The 21st Century Activist


We have outsmarted viruses by curating life-saving vaccines. We’ve made the sum total of human knowledge accessible to anyone with a computer and a connection. We have built means of transportation that allow us to reach almost every square inch of the globe. Us humans, we are remarkable creatures. We consistently put our smartest minds together to create innovative solutions for the world’s most complex problems. We consistently achieve the impossible. Yet still, somehow, despite all our advanced accomplishments, we cannot seem to overcome our innate urge to harm one another. It is 2023, and we are just as barbaric as the Mesopotamians who lived 13,000 years ago. Cultural and political tensions, combined with evolving land disputes, have made war a natural side effect of the human condition. While millions lose their homes, their babies, and their security in the name of expanding or preserving invisible borders on a two-dimensional map, everything we have worked tirelessly to create becomes fruitless. What becomes of our greatest accomplishments if we don’t know peace? For considering ourselves the smartest animals on Earth, we certainly don’t act accordingly. Terrorism is conflated with nationalism. Genocide is conflated with preservation. Suddenly, the violence doesn’t exist in a vacuum. We cannot turn a blind eye to it.From the comfort of your living room couch, cocooned in Western privilege, you can witness the graphic butchering of innocent people on the other side of the world. The reaction is to feel helpless, emotional, and traumatized. We are not meant to process this type of secondary trauma. But, we see so much that we have become desensitized to it. And, when we are desensitized we lose our ability to self-reflect. Grief is said to have five stages: Denial, Anger, Bargaining, Depression, and Acceptance. We are collectively grieving the loss of human life on an unfathomable scale. Our big emotions leave us feeling powerless.
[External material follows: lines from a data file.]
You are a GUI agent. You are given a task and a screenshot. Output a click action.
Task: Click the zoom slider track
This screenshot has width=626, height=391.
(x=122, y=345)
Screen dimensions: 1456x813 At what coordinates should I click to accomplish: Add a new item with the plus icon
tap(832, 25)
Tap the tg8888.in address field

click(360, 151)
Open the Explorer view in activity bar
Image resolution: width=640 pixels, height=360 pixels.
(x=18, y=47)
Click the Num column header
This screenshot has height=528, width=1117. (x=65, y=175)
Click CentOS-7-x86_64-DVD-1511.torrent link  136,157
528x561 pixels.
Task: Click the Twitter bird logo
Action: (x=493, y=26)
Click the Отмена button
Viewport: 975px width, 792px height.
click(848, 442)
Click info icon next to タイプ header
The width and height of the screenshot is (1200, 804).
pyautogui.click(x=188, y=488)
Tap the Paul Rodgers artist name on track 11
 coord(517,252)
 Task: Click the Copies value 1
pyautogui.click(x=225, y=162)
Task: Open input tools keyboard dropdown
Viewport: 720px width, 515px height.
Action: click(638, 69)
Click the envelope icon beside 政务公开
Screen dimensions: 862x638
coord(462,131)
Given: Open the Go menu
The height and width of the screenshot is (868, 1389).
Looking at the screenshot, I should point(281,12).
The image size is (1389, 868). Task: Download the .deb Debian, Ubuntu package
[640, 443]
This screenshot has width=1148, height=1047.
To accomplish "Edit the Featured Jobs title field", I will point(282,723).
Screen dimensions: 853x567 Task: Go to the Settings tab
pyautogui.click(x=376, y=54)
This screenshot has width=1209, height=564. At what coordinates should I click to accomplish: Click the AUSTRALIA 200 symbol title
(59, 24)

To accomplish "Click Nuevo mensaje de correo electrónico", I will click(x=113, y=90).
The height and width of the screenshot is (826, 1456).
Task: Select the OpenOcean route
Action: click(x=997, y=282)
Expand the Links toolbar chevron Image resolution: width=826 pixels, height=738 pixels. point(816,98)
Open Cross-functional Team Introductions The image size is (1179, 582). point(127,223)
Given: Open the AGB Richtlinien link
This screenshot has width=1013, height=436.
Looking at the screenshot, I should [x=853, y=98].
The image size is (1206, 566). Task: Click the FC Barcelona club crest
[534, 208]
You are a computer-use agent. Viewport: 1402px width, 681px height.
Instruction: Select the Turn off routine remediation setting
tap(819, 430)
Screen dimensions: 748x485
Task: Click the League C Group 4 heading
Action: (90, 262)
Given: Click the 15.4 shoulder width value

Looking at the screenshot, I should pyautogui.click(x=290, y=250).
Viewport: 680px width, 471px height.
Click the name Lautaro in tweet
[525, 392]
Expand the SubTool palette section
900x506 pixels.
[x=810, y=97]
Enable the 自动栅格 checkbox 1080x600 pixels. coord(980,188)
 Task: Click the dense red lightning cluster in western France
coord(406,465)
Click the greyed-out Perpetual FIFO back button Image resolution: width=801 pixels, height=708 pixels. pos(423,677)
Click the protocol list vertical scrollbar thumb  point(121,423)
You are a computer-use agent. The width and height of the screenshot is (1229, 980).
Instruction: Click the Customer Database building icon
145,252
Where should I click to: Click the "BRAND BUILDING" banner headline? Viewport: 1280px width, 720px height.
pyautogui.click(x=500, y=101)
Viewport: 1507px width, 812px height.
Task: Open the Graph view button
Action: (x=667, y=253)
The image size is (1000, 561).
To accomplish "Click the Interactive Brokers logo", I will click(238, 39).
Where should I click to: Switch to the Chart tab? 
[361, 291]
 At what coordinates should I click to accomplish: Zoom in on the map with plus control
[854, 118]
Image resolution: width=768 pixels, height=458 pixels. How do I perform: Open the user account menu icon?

We want to make things right, to ease the burden of those in the line of fire. How can you watch the atrocities of war in high definition and be complacent? But, we do not know how to react in a constructive way. The only logical thing we can think to do is voice our outrage, often about conflicts we know little about. Your outrage is a natural trauma response. These feelings of discomfort and helplessness are exacerbated as your community watches you. They pay attention to what you say and, often, what you don’t say.